→ **AIM OF THE TASK**
From the line containing "The height and width of the screenshot is (289, 421)." through the last line of the entries, set down every line exactly and add nothing.
Top of STORED DATA
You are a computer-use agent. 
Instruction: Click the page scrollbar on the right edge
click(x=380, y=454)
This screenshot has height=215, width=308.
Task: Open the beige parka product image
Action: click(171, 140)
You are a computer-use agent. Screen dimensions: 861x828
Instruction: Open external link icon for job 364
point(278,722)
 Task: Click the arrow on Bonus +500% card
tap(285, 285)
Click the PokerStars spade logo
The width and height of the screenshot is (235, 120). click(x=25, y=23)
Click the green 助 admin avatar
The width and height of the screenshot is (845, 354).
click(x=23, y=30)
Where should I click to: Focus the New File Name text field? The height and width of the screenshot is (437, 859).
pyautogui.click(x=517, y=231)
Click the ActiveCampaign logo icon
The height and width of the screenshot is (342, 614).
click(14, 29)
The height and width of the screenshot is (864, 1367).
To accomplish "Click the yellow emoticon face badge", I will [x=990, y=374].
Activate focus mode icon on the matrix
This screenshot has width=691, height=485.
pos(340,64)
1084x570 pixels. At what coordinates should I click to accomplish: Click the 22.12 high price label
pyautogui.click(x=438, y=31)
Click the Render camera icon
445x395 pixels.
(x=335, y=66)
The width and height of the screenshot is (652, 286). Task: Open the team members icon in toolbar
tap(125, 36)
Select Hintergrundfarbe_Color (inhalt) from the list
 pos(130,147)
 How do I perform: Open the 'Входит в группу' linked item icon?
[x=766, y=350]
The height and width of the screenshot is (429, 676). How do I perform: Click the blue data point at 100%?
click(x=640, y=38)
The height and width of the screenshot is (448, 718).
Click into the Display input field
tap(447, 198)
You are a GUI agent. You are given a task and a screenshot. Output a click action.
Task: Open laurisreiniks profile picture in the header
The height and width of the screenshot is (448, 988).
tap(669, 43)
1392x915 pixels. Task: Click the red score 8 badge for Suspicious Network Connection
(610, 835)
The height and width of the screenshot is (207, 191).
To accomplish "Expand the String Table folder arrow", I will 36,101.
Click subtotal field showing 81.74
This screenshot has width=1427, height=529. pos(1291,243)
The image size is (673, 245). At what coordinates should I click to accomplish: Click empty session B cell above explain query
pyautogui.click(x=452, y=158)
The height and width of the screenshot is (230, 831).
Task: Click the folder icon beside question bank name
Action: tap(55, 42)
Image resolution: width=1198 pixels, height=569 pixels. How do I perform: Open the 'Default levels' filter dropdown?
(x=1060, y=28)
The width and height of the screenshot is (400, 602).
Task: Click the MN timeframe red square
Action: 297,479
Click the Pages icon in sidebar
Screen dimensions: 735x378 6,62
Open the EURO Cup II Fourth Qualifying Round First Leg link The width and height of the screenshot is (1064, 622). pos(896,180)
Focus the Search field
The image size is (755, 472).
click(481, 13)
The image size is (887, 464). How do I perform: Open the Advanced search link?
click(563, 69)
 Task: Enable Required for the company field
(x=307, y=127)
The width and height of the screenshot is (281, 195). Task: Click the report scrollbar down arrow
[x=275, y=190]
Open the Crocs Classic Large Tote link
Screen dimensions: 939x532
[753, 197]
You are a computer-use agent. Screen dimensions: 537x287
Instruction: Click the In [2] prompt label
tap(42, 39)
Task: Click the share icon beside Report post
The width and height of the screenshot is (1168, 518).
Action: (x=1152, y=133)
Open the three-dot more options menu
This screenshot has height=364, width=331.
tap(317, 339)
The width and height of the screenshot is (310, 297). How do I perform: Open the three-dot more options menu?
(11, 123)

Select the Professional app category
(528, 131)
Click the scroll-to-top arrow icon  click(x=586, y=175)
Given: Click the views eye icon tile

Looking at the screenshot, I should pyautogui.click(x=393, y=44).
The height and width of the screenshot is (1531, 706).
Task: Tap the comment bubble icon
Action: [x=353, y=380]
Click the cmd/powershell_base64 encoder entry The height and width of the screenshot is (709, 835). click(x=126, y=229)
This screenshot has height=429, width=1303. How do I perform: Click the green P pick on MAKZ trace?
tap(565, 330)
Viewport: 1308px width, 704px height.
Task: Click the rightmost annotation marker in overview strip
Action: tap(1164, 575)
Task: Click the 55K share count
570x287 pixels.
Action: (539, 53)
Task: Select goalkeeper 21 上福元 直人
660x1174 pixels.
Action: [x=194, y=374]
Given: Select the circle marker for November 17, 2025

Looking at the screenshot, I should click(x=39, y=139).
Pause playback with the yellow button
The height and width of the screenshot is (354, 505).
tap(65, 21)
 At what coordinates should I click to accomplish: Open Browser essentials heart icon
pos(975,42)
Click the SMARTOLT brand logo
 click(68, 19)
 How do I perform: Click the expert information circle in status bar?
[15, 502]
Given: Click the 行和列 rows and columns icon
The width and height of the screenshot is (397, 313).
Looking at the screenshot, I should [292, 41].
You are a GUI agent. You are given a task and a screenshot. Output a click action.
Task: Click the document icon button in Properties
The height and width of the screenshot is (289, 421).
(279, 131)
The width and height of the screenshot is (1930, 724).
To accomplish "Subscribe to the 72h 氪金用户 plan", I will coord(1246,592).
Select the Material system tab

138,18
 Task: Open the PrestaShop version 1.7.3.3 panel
Bottom of STORED DATA
→ **TASK RESULT**
The height and width of the screenshot is (289, 421).
(279, 131)
The width and height of the screenshot is (1930, 724).
To accomplish "Subscribe to the 72h 氪金用户 plan", I will coord(1246,592).
Select the Material system tab

138,18
 Task: Open the PrestaShop version 1.7.3.3 panel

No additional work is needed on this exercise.